Earlier this week we headed from Aquinnah to Menemsha to have dinner with our friend Lisa Randall.  On our way, we came across a HUGE snapper walking right down the middle of  Moshup Trail.  We pulled over, followed by another car, and then about five more.  The turtle was tall on its legs, a beautiful primeval being with a magnificent head.  He (or she) moved over to the side of the rode and strode  along toward the marsh ignoring all its admirers and would-be saviors and finally slid into the deep weeds.  I don’t think I have ever wanted to use the words “self-possessed” or “self-contained” about a turtle, including the big tortoises in the Galapagos. This one was.

Back in early June, we had six big mama snappers wade up to our house from the pond below and lay eggs in our lawn and gardens.  In the seven years we have been here, this was a first.  We checked online and found that in 55 days they would hatch – roughly around the end of July.  The end of July came and went, and we saw no babies.  When we came back from our trip to the Vineyard I checked the pool filters.  In the baskets were twenty-five dead baby snappers.  I was inconsolable, devastated.

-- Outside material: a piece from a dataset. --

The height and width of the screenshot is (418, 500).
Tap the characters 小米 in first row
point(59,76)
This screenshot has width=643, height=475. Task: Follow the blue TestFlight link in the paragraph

After last night’s big, wild rain, I had a strong urge to check, and sure enough, there were seven babies – all alive!  I released them into the pond, and watched them swim away.  Then just as we were about to sit down for breakfast, I felt called to check again and sure enough and there were six more!  All alive and ready to go.  It rained and we checked again.  This time just one, still in the grass.

I don’t understand why these mamas would lay their eggs above a saltwater pool.  Never mind.  We looked up turtle medicine, both positive and contrary.  I figured that so many dead babies meant there was some contrary turtle medicine at work.  Here is what it said:  “Mother Earth is calling you to reconnect in some way.” Turtles and tortoises are symbols of the great goddess, the great mother, of primordial waters, descent into the underworld, fertility and creativity.  I think that with the excruciating situation with my daughter, I have been feeling maternally unhinged, scorched, shattered.  These turtles are calling me back to my own waters, to the depths. The big guy on the Vineyard spoke about steadfastness, persistence and unflappability.  The mamas are about love (and miscalculation).  Actually, it is all about love, every time.